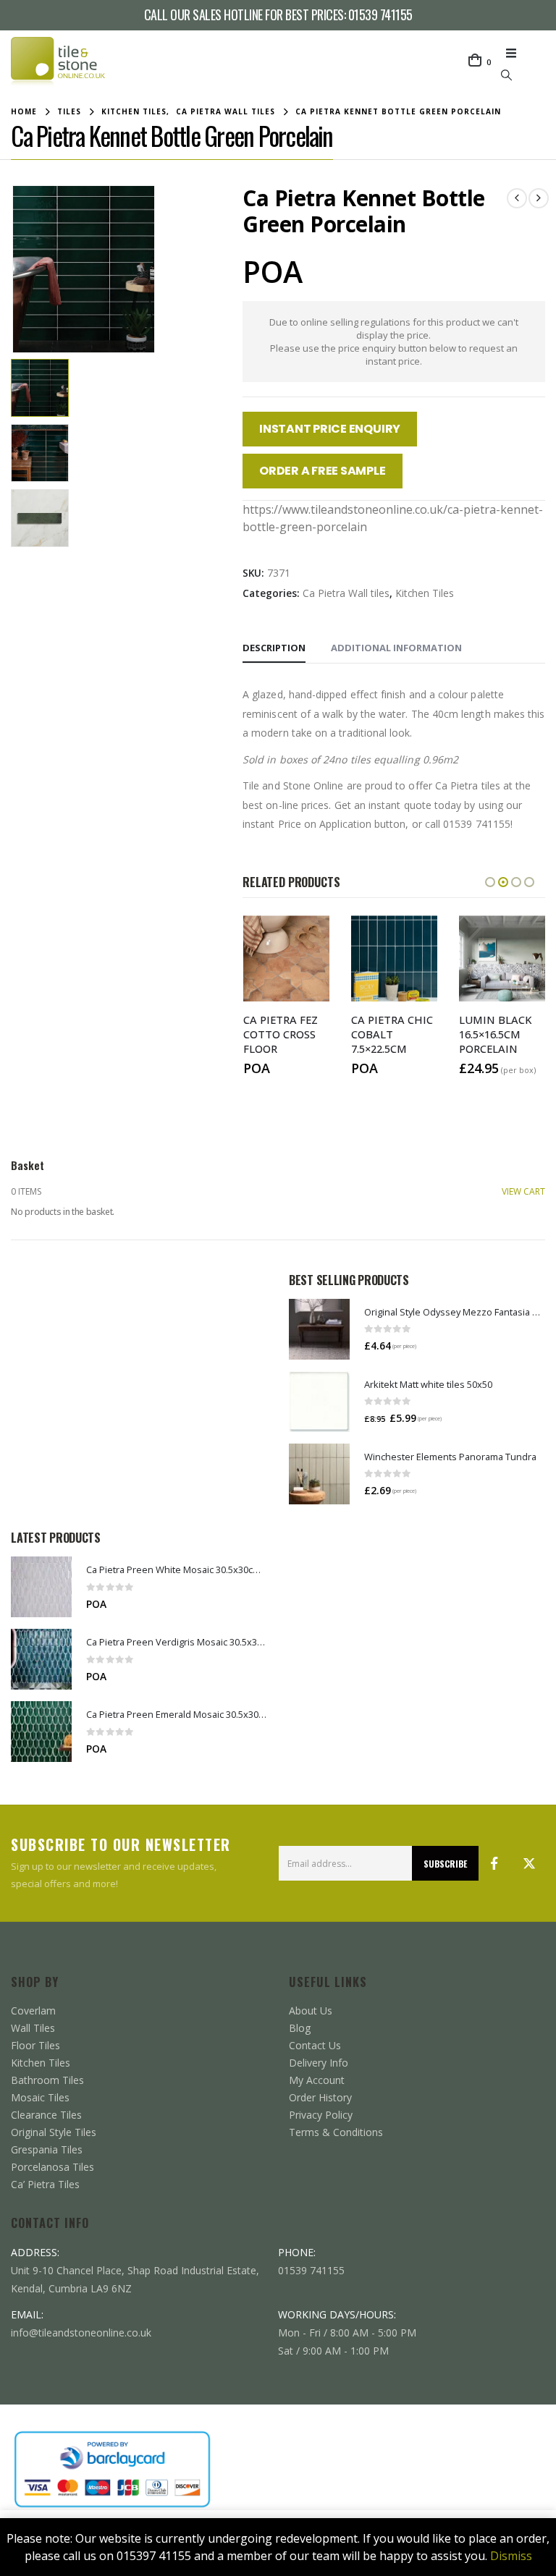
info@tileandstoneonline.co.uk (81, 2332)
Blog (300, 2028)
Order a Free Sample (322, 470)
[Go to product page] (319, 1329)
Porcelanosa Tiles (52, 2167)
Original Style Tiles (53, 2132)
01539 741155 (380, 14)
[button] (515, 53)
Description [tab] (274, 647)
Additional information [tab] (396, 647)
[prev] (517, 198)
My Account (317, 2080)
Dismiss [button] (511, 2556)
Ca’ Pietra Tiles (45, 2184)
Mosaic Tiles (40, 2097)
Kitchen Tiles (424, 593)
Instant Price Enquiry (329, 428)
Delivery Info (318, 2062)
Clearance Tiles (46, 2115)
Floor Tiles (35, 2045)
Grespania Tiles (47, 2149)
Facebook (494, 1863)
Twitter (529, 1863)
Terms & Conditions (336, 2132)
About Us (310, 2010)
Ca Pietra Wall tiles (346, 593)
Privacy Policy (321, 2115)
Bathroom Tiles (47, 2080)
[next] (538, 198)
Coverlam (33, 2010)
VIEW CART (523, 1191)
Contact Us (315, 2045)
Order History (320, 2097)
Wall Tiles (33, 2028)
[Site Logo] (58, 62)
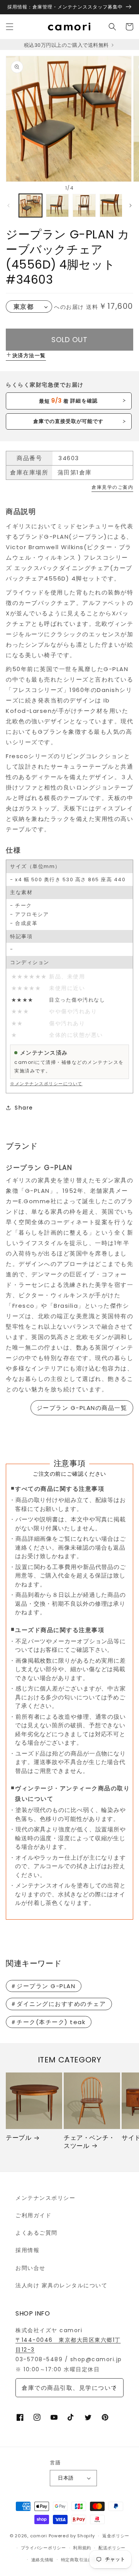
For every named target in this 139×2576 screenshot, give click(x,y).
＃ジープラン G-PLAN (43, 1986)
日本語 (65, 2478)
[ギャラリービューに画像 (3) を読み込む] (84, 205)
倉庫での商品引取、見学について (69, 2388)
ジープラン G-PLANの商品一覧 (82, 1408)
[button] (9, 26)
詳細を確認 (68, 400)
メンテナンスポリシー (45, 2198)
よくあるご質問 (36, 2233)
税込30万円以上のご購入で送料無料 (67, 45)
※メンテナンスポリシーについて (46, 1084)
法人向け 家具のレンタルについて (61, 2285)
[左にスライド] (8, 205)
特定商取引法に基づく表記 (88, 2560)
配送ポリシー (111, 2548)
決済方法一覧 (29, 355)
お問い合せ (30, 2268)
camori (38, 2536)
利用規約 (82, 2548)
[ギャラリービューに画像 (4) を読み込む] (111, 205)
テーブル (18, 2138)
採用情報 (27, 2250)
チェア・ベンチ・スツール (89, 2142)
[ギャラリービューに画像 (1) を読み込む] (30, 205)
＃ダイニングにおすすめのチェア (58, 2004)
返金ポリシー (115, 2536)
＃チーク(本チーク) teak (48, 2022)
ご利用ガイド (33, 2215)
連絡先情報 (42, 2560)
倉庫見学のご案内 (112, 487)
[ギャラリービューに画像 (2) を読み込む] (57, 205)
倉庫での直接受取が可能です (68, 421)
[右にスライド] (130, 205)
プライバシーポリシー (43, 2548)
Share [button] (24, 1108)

▶ Work request: Repeat only what lies between the start of the data and the end of the line containing "Kitchen Tiles (424, 593)", exactly, with pictures left out.

▶ Answer area:
info@tileandstoneonline.co.uk (81, 2332)
Blog (300, 2028)
Order a Free Sample (322, 470)
[Go to product page] (319, 1329)
Porcelanosa Tiles (52, 2167)
Original Style Tiles (53, 2132)
01539 741155 (380, 14)
[button] (515, 53)
Description [tab] (274, 647)
Additional information [tab] (396, 647)
[prev] (517, 198)
My Account (317, 2080)
Dismiss [button] (511, 2556)
Ca’ Pietra Tiles (45, 2184)
Mosaic Tiles (40, 2097)
Kitchen Tiles (424, 593)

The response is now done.